WORK ORDER: Provide only the number of lines below in which the string "nyílik" occurs.
DATA IN THIS EXERCISE Start Marker
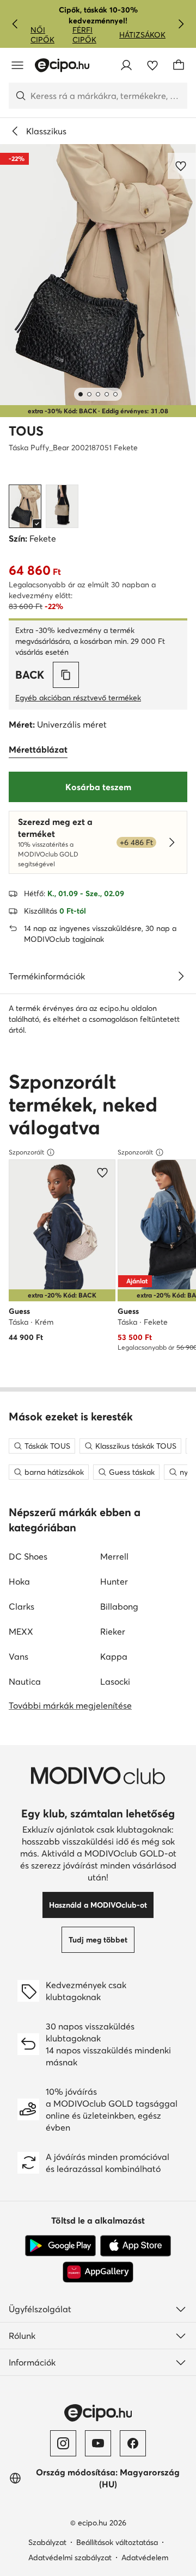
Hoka (19, 1581)
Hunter (114, 1581)
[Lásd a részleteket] (181, 976)
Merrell (114, 1556)
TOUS (26, 431)
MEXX (21, 1631)
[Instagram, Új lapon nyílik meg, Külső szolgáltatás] (63, 2443)
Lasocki (115, 1681)
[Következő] (181, 24)
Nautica (25, 1681)
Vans (18, 1656)
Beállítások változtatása (117, 2542)
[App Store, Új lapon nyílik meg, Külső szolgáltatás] (135, 2246)
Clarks (21, 1606)
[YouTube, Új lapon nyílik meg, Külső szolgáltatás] (98, 2443)
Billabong (119, 1606)
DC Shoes (28, 1556)
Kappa (113, 1656)
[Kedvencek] (152, 65)
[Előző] (15, 24)
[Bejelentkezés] (126, 65)
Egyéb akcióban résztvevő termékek (78, 698)
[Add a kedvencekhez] (182, 166)
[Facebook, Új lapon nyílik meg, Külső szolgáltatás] (133, 2443)
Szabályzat (47, 2542)
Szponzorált (26, 1152)
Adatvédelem (144, 2557)
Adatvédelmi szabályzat (70, 2557)
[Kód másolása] (66, 675)
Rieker (112, 1631)
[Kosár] (179, 65)
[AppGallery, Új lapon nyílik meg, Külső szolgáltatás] (98, 2272)
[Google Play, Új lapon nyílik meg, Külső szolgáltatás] (60, 2246)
DATA IN THIS EXERCISE End Marker
SOLVED PROBLEM: 6